• _Stored items_:
#####
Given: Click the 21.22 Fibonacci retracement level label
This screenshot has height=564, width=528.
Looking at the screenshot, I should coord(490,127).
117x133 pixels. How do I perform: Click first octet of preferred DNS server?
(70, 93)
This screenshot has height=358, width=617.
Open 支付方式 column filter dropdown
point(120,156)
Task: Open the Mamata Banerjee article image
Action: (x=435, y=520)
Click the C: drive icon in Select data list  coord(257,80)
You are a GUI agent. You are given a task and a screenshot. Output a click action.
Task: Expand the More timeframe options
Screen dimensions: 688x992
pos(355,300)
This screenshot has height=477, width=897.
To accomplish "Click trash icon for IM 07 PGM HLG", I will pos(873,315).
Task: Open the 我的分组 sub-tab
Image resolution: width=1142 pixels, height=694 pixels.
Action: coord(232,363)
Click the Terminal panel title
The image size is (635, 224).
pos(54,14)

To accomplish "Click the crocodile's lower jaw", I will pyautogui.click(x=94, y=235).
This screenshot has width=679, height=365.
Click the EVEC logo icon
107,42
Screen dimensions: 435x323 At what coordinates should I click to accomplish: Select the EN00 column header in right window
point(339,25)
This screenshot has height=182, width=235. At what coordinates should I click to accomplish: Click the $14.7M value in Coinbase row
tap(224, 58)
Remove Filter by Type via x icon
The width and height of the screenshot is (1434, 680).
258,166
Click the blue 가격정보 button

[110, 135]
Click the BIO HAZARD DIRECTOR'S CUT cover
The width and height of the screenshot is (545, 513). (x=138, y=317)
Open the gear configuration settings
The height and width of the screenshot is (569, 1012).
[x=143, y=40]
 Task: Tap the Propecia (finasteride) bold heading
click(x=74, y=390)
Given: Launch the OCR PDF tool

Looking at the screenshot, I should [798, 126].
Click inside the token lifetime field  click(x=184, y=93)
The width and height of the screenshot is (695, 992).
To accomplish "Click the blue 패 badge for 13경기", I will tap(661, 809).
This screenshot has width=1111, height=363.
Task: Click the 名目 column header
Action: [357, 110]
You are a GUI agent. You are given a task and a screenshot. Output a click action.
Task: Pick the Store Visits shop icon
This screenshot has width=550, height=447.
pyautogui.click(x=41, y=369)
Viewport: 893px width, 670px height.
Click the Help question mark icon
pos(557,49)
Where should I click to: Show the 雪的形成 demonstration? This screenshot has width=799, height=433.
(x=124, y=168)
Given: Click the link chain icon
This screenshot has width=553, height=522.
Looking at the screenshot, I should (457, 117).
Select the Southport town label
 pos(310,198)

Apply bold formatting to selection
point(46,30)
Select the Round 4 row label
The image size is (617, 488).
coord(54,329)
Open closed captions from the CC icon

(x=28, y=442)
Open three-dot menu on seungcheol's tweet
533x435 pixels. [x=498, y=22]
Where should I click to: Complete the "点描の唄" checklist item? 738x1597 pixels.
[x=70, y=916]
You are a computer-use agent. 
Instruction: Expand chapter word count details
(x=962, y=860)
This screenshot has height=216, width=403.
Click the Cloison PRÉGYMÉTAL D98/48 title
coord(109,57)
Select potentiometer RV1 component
#####
• _HOW TO COMPLETE THIS TASK_: Retype all the data exactly, line for line.

• _RESPONSE TO THE TASK_:
Given: Click the 21.22 Fibonacci retracement level label
This screenshot has height=564, width=528.
Looking at the screenshot, I should coord(490,127).
117x133 pixels. How do I perform: Click first octet of preferred DNS server?
(70, 93)
This screenshot has height=358, width=617.
Open 支付方式 column filter dropdown
point(120,156)
Task: Open the Mamata Banerjee article image
Action: (x=435, y=520)
Click the C: drive icon in Select data list  coord(257,80)
You are a GUI agent. You are given a task and a screenshot. Output a click action.
Task: Expand the More timeframe options
Screen dimensions: 688x992
pos(355,300)
This screenshot has height=477, width=897.
To accomplish "Click trash icon for IM 07 PGM HLG", I will pos(873,315).
Task: Open the 我的分组 sub-tab
Image resolution: width=1142 pixels, height=694 pixels.
Action: coord(232,363)
Click the Terminal panel title
The image size is (635, 224).
pos(54,14)

To accomplish "Click the crocodile's lower jaw", I will pyautogui.click(x=94, y=235).
This screenshot has width=679, height=365.
Click the EVEC logo icon
107,42
Screen dimensions: 435x323 At what coordinates should I click to accomplish: Select the EN00 column header in right window
point(339,25)
This screenshot has height=182, width=235. At what coordinates should I click to accomplish: Click the $14.7M value in Coinbase row
tap(224, 58)
Remove Filter by Type via x icon
The width and height of the screenshot is (1434, 680).
258,166
Click the blue 가격정보 button

[110, 135]
Click the BIO HAZARD DIRECTOR'S CUT cover
The width and height of the screenshot is (545, 513). (x=138, y=317)
Open the gear configuration settings
The height and width of the screenshot is (569, 1012).
[x=143, y=40]
 Task: Tap the Propecia (finasteride) bold heading
click(x=74, y=390)
Given: Launch the OCR PDF tool

Looking at the screenshot, I should [798, 126].
Click inside the token lifetime field  click(x=184, y=93)
The width and height of the screenshot is (695, 992).
To accomplish "Click the blue 패 badge for 13경기", I will tap(661, 809).
This screenshot has width=1111, height=363.
Task: Click the 名目 column header
Action: [357, 110]
You are a GUI agent. You are given a task and a screenshot. Output a click action.
Task: Pick the Store Visits shop icon
This screenshot has width=550, height=447.
pyautogui.click(x=41, y=369)
Viewport: 893px width, 670px height.
Click the Help question mark icon
pos(557,49)
Where should I click to: Show the 雪的形成 demonstration? This screenshot has width=799, height=433.
(x=124, y=168)
Given: Click the link chain icon
This screenshot has width=553, height=522.
Looking at the screenshot, I should (457, 117).
Select the Southport town label
 pos(310,198)

Apply bold formatting to selection
point(46,30)
Select the Round 4 row label
The image size is (617, 488).
coord(54,329)
Open closed captions from the CC icon

(x=28, y=442)
Open three-dot menu on seungcheol's tweet
533x435 pixels. [x=498, y=22]
Where should I click to: Complete the "点描の唄" checklist item? 738x1597 pixels.
[x=70, y=916]
You are a computer-use agent. 
Instruction: Expand chapter word count details
(x=962, y=860)
This screenshot has height=216, width=403.
Click the Cloison PRÉGYMÉTAL D98/48 title
coord(109,57)
Select potentiometer RV1 component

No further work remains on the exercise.